* **EXTRACT TO READ**
┏━━

Family of vascular plants known as horsetails

Equisetaceae, also known as the horsetail family, is a family of ferns and the only surviving family of the order Equisetales, with one surviving genus, Equisetum, comprising about twenty species.

== Evolution and systematics ==
Equisetaceae is the only surviving family of the Equisetales, a group with many fossils of large tree-like plants that possessed ribbed stems similar to modern horsetails. Pseudobornia is the oldest known relative of Equisetum; it grew in the late Devonian, about 375 million years ago and is assigned to its own order.

All living horsetails are placed in the genus Equisetum. But there are some fossil species that are not assignable to the modern genus. Equisetites is a "wastebin taxon" uniting all sorts of large horsetails from the Mesozoic; it is almost certainly paraphyletic and would probably warrant being subsumed in Equisetum. But while some of the species placed there are likely to be ancestral to the modern horsetails, there have been reports of secondary growth in other Equisetites, and these probably represent a distinct and now-extinct horsetail lineage. Equicalastrobus is the name given to fossil horsetail strobili, which probably mostly or completely belong to the (sterile) plants placed in Equisetites.

The earliest fossils that can be reliably attributed to the Equisetaceae proper date to the Triassic.

┗━━

* **TO DO**
Reproduce the entire text on the horsetail family word for word.

* **RECORDED DATA**
┏━━

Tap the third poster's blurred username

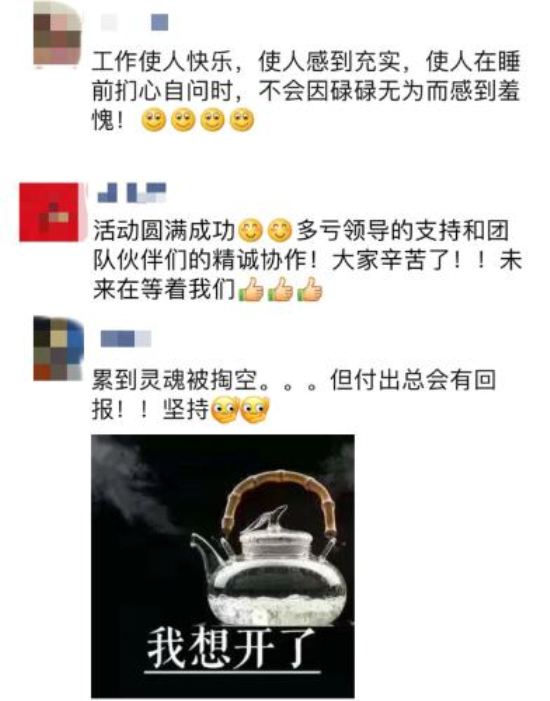(x=125, y=338)
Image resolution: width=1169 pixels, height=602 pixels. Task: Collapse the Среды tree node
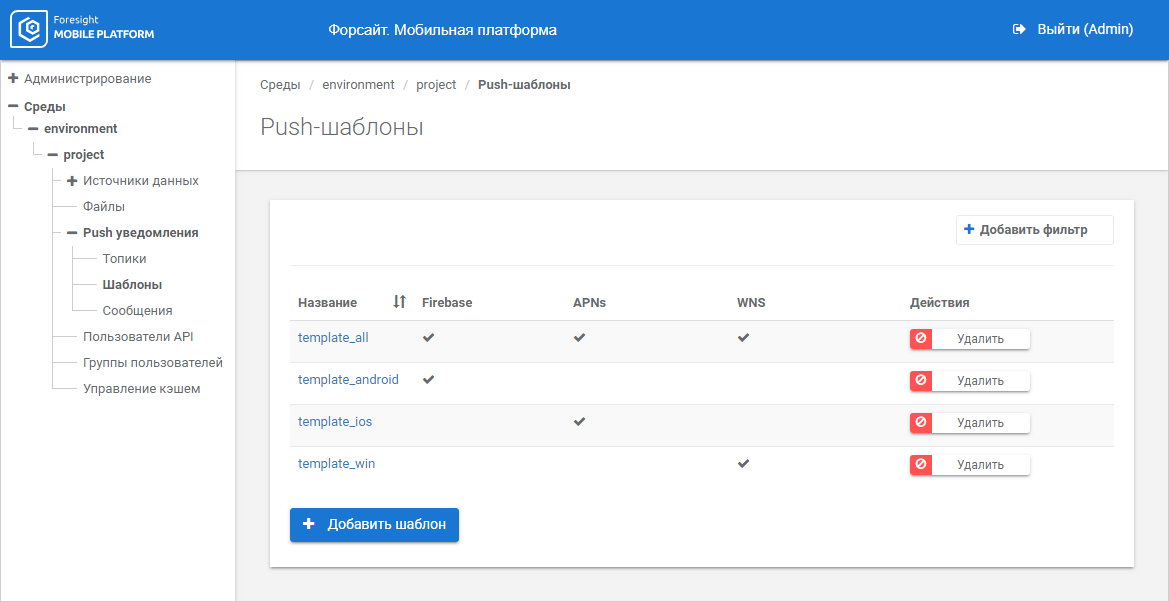pyautogui.click(x=13, y=106)
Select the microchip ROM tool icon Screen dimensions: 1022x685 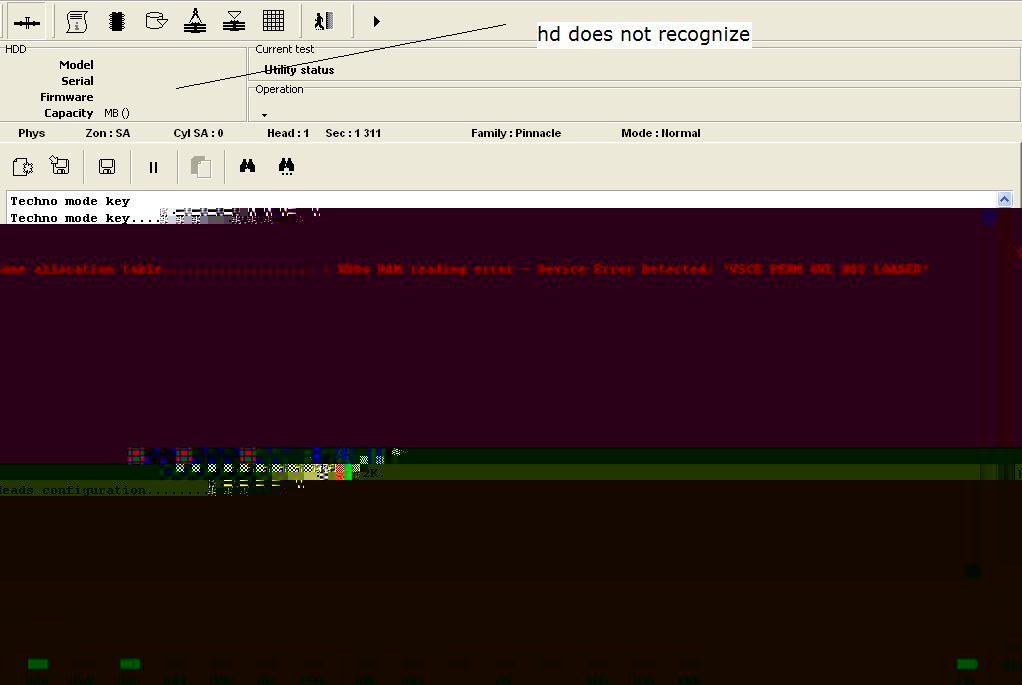[x=117, y=22]
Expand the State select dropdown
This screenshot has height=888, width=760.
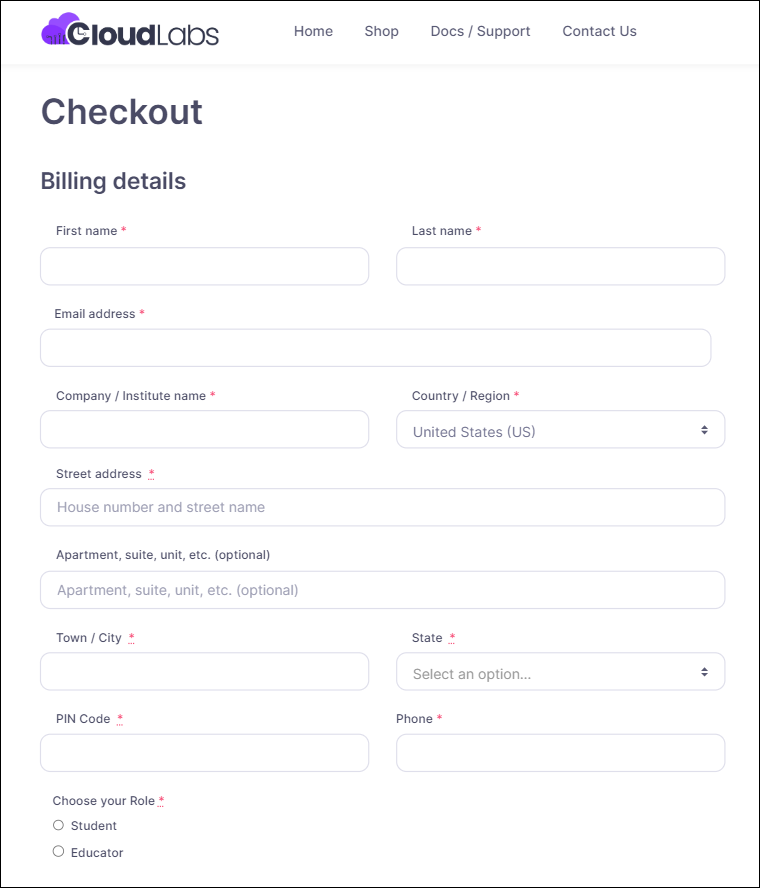pos(560,671)
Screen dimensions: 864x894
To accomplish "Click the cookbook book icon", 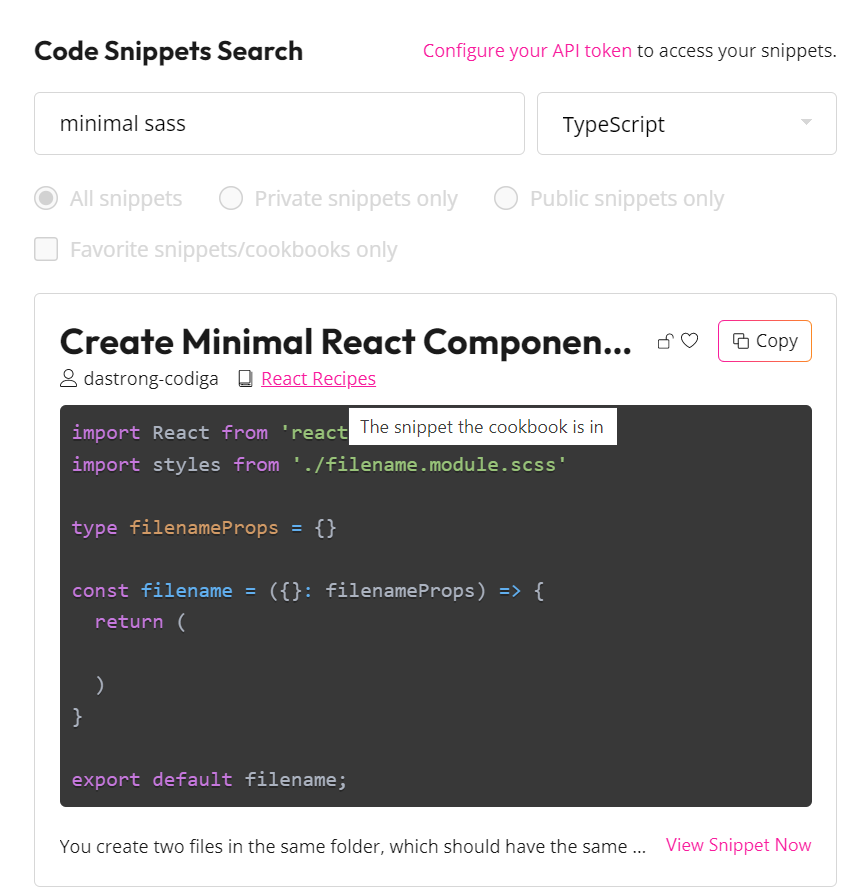I will click(245, 379).
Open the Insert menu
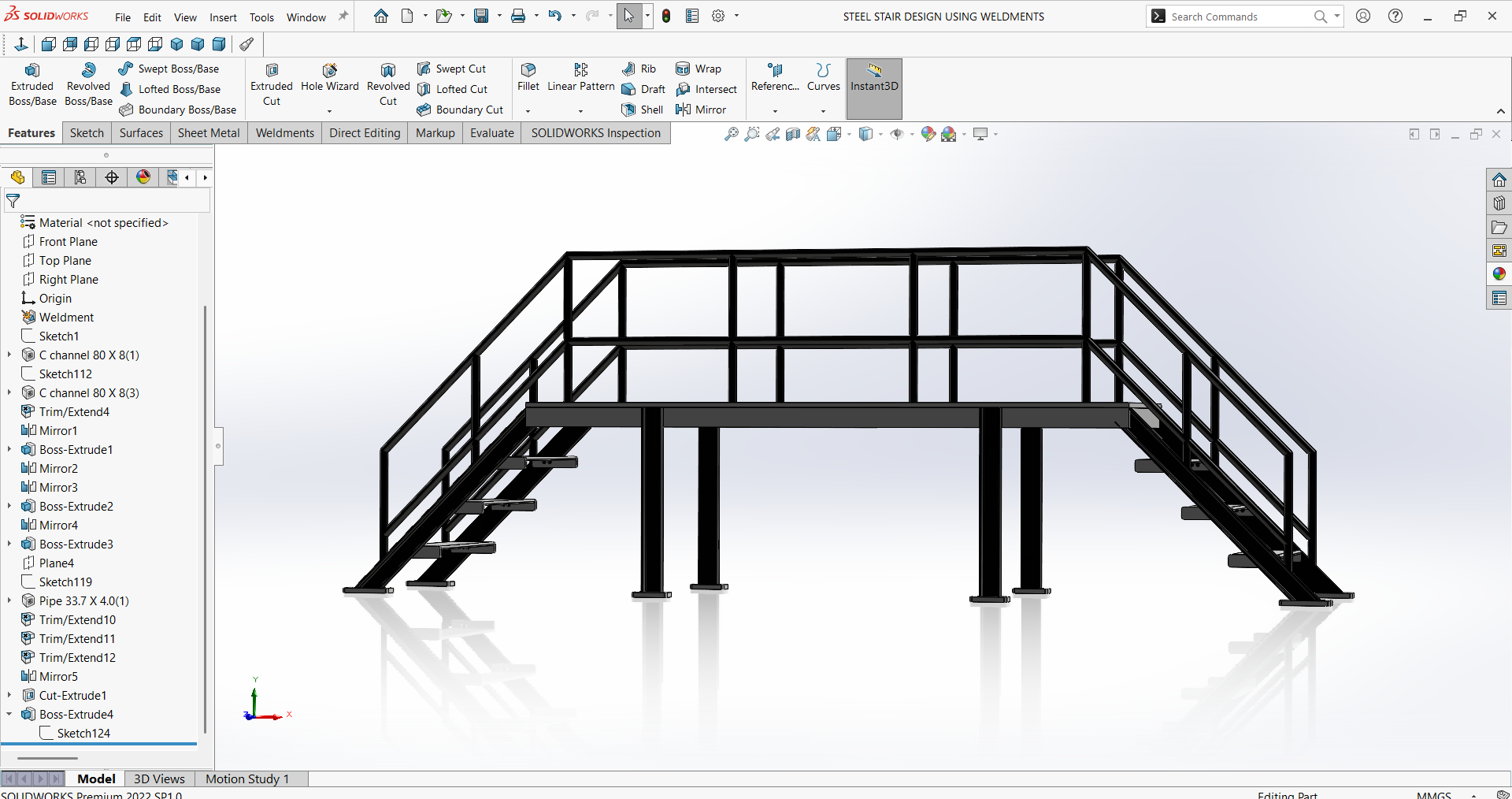The image size is (1512, 799). click(x=223, y=17)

┗━━

* **RESPONSE BELOW**
Family of vascular plants known as horsetails

Equisetaceae, also known as the horsetail family, is a family of ferns and the only surviving family of the order Equisetales, with one surviving genus, Equisetum, comprising about twenty species.

== Evolution and systematics ==
Equisetaceae is the only surviving family of the Equisetales, a group with many fossils of large tree-like plants that possessed ribbed stems similar to modern horsetails. Pseudobornia is the oldest known relative of Equisetum; it grew in the late Devonian, about 375 million years ago and is assigned to its own order.

All living horsetails are placed in the genus Equisetum. But there are some fossil species that are not assignable to the modern genus. Equisetites is a "wastebin taxon" uniting all sorts of large horsetails from the Mesozoic; it is almost certainly paraphyletic and would probably warrant being subsumed in Equisetum. But while some of the species placed there are likely to be ancestral to the modern horsetails, there have been reports of secondary growth in other Equisetites, and these probably represent a distinct and now-extinct horsetail lineage. Equicalastrobus is the name given to fossil horsetail strobili, which probably mostly or completely belong to the (sterile) plants placed in Equisetites.

The earliest fossils that can be reliably attributed to the Equisetaceae proper date to the Triassic.